Das Studium beginnt mit fünf Monaten theoretischer Ausbildung auf dem Campus in Königs Wusterhausen. In kleinen Seminargruppen wird in dieser Anfangsphase Lehrstoff hauptsächlich zum Steuerrecht und zu angrenzenden Rechtsgebieten wie Öffentlichem Recht, Privatrecht und Wirtschaftsrecht gelehrt. „Das steuerjuristische Studium wird für unsere Studierenden interessant und herausfordernd sein“, so die Direktorin der Fachhochschule Bettina Westphal, „Wir legen großen Wert auf eine erstklassige Ausbildung der künftigen Steuerbeamtinnen und
-beamten, aber diese ist nicht staubtrocken. Die gemeinsame Freude am Lehren und Lernen wollen wir deshalb wie im vergangenen Jahr wieder mit einem Sommerfest zum Ausdruck bringen und die Studienanfängerinnen und Studienanfänger herzlich willkommen heißen.“

Das Sommerfest findet an diesem Donnerstag statt. Es ist nicht nur eine Tradition von Fachhochschule für Finanzen und Landesfinanzschule, sondern dient auch dazu, dass sich die Studierenden und Auszubildenden zum Auftakt untereinander besser kennen lernen. Bei dem Fest werden sich zudem die zehn Klassen der Landesfinanzschule – die bereits am 16. August ihre Ausbildung begannen – und die neun Seminargruppen der Fachhochschule in einer sportlichen und „geistigen“ Campus-Rallye messen. Dabei sind die Mentorinnen und Mentoren beispielsweise bei der Textstellensuche als Joker gefragt, um den Neulingen durch den Gesetzesdschungel zu helfen.

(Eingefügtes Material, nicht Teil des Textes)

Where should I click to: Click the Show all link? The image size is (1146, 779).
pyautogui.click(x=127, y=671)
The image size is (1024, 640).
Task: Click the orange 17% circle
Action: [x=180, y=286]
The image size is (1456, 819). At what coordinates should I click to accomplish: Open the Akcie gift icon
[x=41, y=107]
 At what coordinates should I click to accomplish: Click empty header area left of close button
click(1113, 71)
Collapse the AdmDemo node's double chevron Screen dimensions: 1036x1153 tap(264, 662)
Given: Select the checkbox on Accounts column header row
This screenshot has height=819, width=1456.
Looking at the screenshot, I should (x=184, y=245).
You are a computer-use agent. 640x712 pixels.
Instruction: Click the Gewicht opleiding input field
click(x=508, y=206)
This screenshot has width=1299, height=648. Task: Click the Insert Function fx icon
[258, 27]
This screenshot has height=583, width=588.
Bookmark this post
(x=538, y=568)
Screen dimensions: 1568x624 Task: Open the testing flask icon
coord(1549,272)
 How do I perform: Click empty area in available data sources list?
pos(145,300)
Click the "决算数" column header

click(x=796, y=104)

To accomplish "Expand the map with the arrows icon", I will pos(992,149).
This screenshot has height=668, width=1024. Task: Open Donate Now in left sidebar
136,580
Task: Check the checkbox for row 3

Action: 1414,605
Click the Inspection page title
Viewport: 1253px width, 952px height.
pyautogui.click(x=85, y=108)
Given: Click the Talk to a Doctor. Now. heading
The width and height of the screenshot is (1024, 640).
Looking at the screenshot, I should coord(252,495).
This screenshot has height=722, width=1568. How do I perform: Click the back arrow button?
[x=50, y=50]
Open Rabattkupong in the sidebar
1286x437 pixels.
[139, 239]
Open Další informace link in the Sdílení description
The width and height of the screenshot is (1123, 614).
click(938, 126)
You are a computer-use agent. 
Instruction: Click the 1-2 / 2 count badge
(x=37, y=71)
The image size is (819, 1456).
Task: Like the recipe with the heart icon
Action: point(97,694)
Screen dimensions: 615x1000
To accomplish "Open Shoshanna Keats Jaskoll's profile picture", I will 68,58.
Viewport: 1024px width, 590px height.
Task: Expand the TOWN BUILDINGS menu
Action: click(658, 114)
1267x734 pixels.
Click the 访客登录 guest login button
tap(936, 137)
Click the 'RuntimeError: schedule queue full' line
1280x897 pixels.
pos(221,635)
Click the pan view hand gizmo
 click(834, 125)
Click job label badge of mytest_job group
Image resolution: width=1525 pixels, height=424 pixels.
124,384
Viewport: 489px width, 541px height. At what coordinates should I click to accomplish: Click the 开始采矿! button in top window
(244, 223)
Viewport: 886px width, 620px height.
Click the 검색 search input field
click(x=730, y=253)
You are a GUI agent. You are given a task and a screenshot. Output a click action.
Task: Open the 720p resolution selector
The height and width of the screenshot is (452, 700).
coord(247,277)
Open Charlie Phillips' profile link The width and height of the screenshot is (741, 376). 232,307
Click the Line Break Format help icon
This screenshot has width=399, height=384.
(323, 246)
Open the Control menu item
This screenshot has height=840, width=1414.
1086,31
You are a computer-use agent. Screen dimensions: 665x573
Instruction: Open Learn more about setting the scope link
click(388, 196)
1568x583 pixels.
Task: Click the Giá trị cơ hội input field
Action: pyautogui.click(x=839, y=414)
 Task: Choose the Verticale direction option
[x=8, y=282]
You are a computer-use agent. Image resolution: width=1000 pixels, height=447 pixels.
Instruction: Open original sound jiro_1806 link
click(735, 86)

Wer sich für ein Studium oder eine Ausbildung in der Finanzverwaltung interessiert, kann sich noch bis 21. November 2018 für den Studien- bzw. Ausbildungsstart im Spätsommer 2019 bewerben. Mehr Informationen gibt es unter https://steuer-deine-zukunft.de/

 

Hintergrund

An der Fachhochschule für Finanzen und der Landesfinanzschule werden die zukünftigen Steuerbeamtinnen und Steuerbeamten des gehobenen und des mittleres Dienstes des Landes Brandenburg während der Theoriephasen ausgebildet. Beide Einrichtungen befinden sich in Königs Wusterhausen. Die praktischen Phasen der Ausbildung werden hingegen in einem heimatnahen Finanzamt des Landes absolviert. Gegenwärtig werden an der Fachhochschule für Finanzen in einem dreijährigen Studium rund 650 Studentinnen und Studenten und an der Landesfinanzschule in einer zweijährigen Ausbildung rund 450 Schülerinnen und Schüler aus den Ländern Brandenburg, Berlin, Sachsen-Anhalt und des Bundeszentralamtes für Steuern ausgebildet (Stand September 2018).